Additionally, ref the blogger/historian from Palmdale. anyone know how to contact him? I checked the 1916 Survey and at the top of each page they list who the land was purchased from by "deed" and the dates. All the parcels of land between Orcutt and Harris Station was bought from Hartnell in 1882 and the land and the ROW for Harris Station was bought from Harris.
Hartnell (an English business man who help translate documents from Spanish to English and worked for the Mexican Governors of Alta California - also founded California's first college in Salinas and California's first library) married into the De la Guerra/Carrillo families of Santa Barbara and was granted a small Rancho of his own - Rancho San Antonio. It was on that land that the PCRY ran from Orcutt to Harris.
Thanks for your rundown on the property ownership along Graciosa Cyn. You mentioned that the property was bought from Hartnell (heirs) in 1882? Do you know of a record of that? Would it have been a 50 ft easement or more?
Thanks, Jim Harris email@example.com
BTW, I am not related to the Harris involved with Harris Station.

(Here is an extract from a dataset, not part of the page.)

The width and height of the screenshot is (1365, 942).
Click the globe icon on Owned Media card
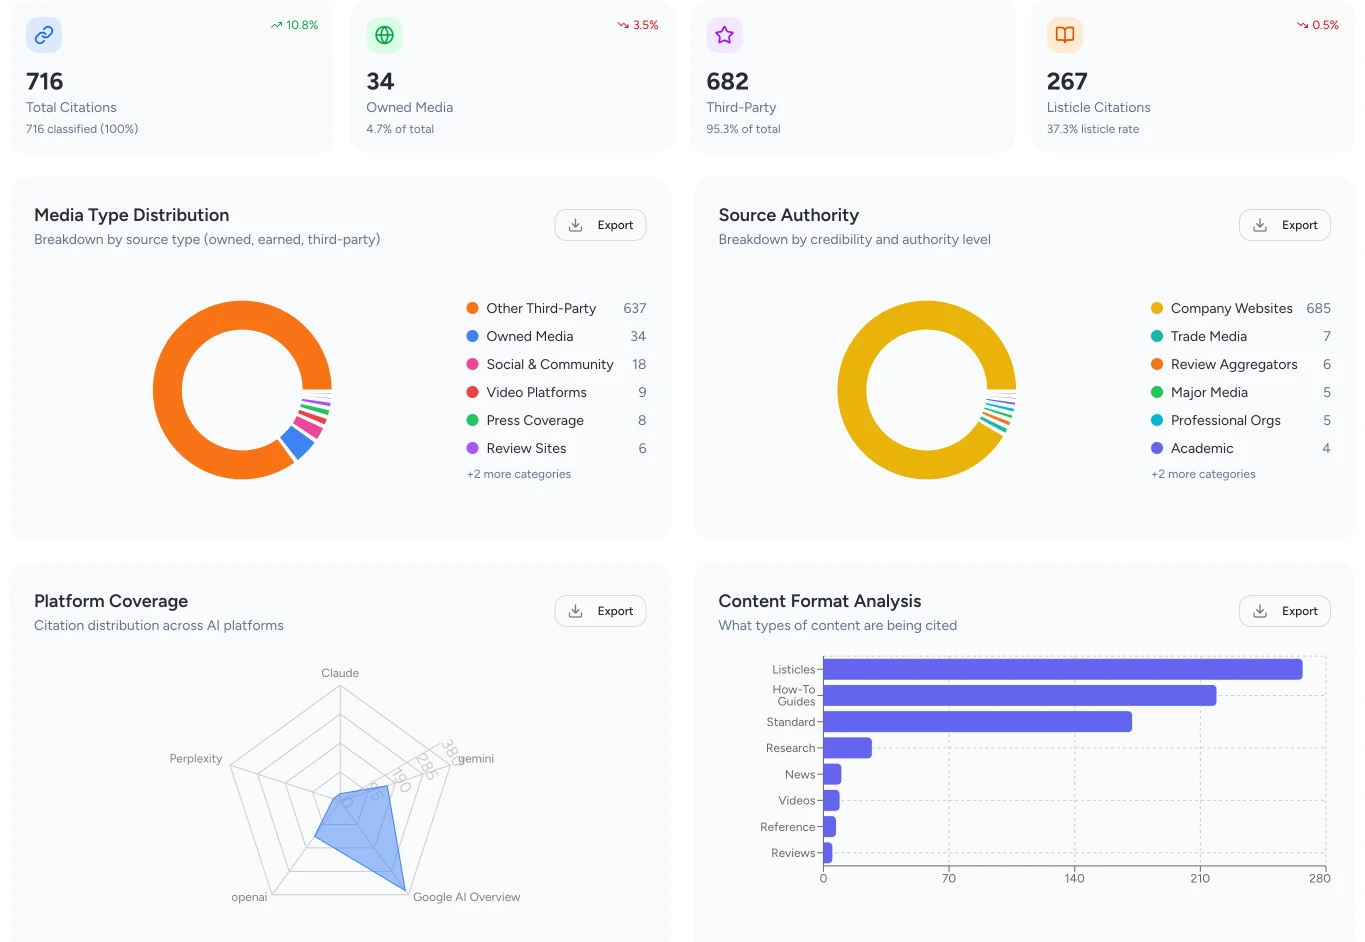pyautogui.click(x=384, y=35)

Unfortunately I do not know the details as they are most likely recorded in the land records of Santa Barbara County. The information on the survey only shows notes that the parcels along the route were "deeded" in 1882 (when the PCRY was first planned out in that area). Some parcels would be wider and larger than 50 feet as there were sidings and warehouses at all the stations - Orcutt (had a depot with short spur lines crossing Clark Road and going into town along the East side of the station), Gracisoa, Divide, and Bicknell.
Best of luck locating the land records at the Santa Barbara County Recorders Office….

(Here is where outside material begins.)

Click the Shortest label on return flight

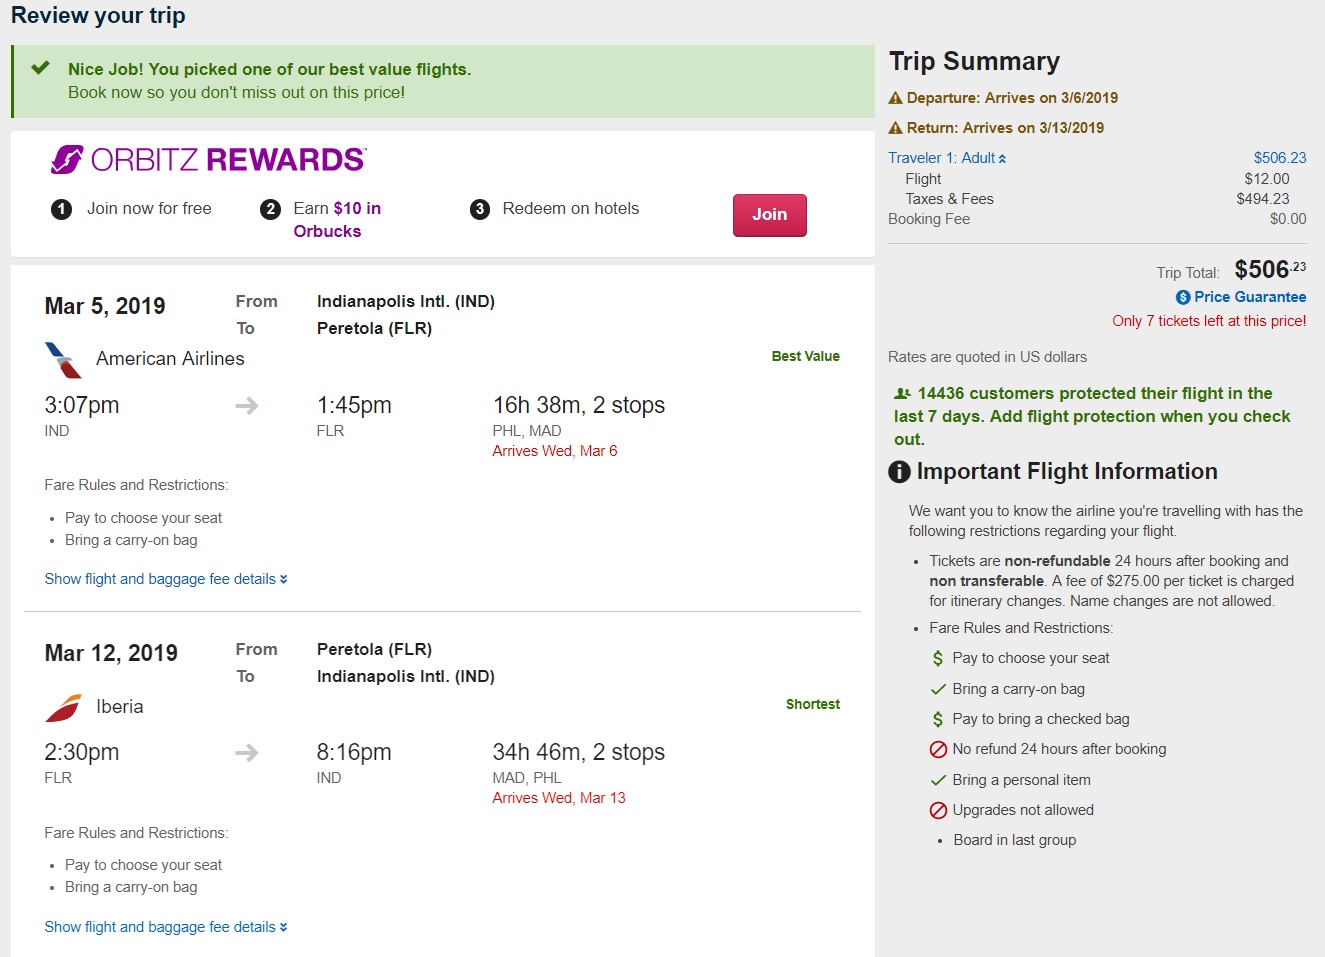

Please direct further comments to RJ at R.J. Hansen firstname.lastname@example.org
I live in front of Cmc prison my place is foundation is actually built with railroad ties from the old railroad goes through your property has been owned by I believe two people earn over 60 I'm very interested to find out as much history as possible on the area there's some really old trees it's the poly Cuesta Ranch
GREAT EFFORT Elliott !!!!
I have an oak secretary which was purchased by my great grandfather in the earlier 20th century. He lived near the Lakeview freight station where he picked up supplies for his egg farm. I have never seen a picture of this station. I have G. Grandfathers oak secretary and it still has the pasted on shipping label from Chicago addressed to "R.H. Hanson Lakeview California"

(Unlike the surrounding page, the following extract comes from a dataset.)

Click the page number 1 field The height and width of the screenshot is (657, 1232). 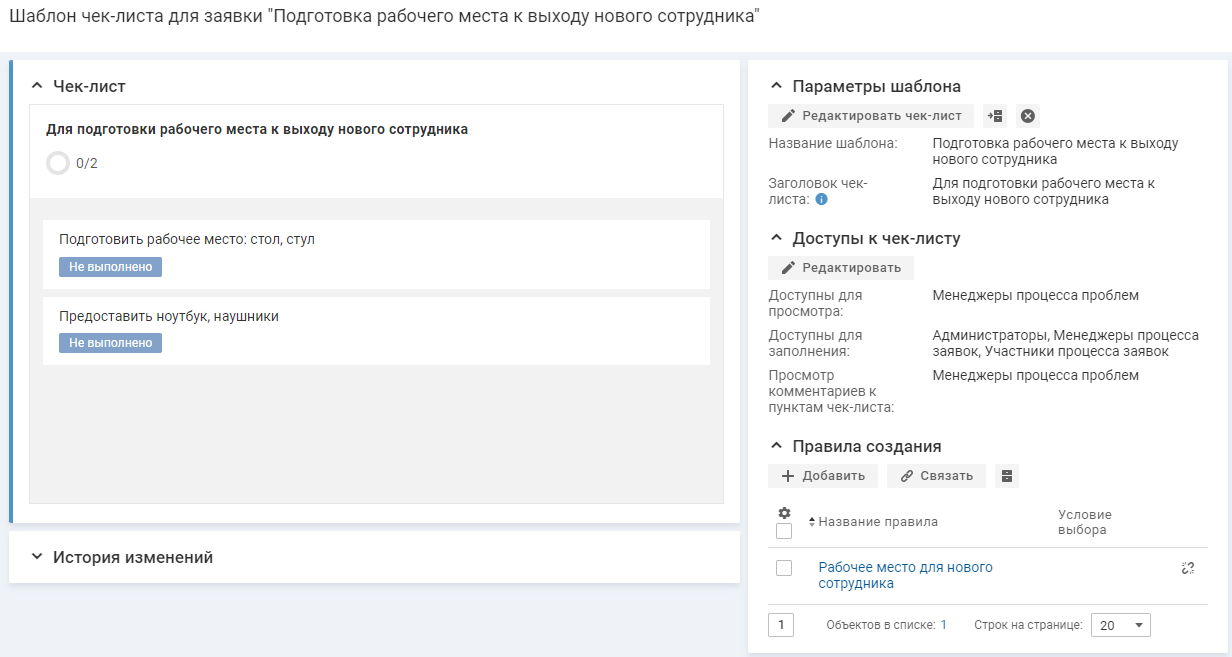781,625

I was out on Zaca Station Rd. the other day when I came upon this interesting view. (shorturl.at/zLPY1)*. Zaca Station Rd. traversing Zaca Creek utilizing a corrugated Steel Pipe for drainage parallel to another bit of earth with what appeared to be a clay pipe culvert. This bit of earth just happens to be right on the PCRy road bed path. Now all of the PCRy culverts that I know of have all collapsed due to corrosion (being cast iron etc.). So why would anyone want to rebuild a collapsed culvert that in its collapsed state is perfectly fine for drainage, I wondered? Well, I went home and looked at the PCRy survey maps and sure enough, on that particular spot the culvert is specified as a Vitrified Pipe Culvert 24" in diameter and 36 ft. long. So is this the "original" culvert? Or, at least, the one spect out in the survey maps as of 1916 so maybe not "original original" but a little over one hundred years old? It's no longer 36 ft. long and there appears to be a large broken off piece just west of it, unfortunately on private property. I looked for a maker's mark but didn't see anything.
* just copy the url in between the parentheses and paste it. Hopefully it will give you a street view.